TASK OBJECTIVE →
In the listing below, print exactly the lines from the first through the one that contains "Given: Select the Green Bay Packers logo".

════════

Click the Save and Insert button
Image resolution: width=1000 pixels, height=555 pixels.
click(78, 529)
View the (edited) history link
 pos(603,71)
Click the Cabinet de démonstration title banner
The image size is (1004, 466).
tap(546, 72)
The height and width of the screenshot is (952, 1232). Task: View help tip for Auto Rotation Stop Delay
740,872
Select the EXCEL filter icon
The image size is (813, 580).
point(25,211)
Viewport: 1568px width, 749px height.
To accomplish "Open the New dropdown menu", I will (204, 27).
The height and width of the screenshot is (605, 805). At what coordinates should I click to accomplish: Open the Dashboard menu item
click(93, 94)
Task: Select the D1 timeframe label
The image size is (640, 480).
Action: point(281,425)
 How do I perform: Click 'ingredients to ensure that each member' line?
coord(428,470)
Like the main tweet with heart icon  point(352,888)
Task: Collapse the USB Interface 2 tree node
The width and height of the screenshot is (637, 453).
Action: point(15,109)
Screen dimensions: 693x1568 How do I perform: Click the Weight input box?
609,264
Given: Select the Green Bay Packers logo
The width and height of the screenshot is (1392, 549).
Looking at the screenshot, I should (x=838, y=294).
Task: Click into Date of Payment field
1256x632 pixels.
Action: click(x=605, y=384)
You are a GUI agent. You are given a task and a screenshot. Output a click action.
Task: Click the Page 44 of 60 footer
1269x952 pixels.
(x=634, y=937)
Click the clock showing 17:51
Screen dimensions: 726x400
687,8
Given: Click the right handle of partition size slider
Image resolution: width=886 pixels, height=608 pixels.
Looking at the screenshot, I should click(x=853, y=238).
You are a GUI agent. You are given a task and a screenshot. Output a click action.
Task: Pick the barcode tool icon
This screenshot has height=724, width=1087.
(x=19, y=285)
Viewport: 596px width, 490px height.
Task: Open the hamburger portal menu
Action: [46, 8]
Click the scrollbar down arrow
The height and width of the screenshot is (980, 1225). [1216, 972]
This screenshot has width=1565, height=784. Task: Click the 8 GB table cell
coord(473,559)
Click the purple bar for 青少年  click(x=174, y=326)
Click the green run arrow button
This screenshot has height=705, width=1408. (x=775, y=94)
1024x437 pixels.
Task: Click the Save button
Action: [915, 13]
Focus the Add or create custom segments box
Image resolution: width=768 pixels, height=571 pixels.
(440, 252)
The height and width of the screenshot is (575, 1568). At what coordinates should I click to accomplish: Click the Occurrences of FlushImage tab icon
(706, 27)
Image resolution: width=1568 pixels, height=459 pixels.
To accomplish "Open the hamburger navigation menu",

════════

RESPONSE TO THE TASK →
Click the Save and Insert button
Image resolution: width=1000 pixels, height=555 pixels.
click(78, 529)
View the (edited) history link
 pos(603,71)
Click the Cabinet de démonstration title banner
The image size is (1004, 466).
tap(546, 72)
The height and width of the screenshot is (952, 1232). Task: View help tip for Auto Rotation Stop Delay
740,872
Select the EXCEL filter icon
The image size is (813, 580).
point(25,211)
Viewport: 1568px width, 749px height.
To accomplish "Open the New dropdown menu", I will (204, 27).
The height and width of the screenshot is (605, 805). At what coordinates should I click to accomplish: Open the Dashboard menu item
click(93, 94)
Task: Select the D1 timeframe label
The image size is (640, 480).
Action: point(281,425)
 How do I perform: Click 'ingredients to ensure that each member' line?
coord(428,470)
Like the main tweet with heart icon  point(352,888)
Task: Collapse the USB Interface 2 tree node
The width and height of the screenshot is (637, 453).
Action: point(15,109)
Screen dimensions: 693x1568 How do I perform: Click the Weight input box?
609,264
Given: Select the Green Bay Packers logo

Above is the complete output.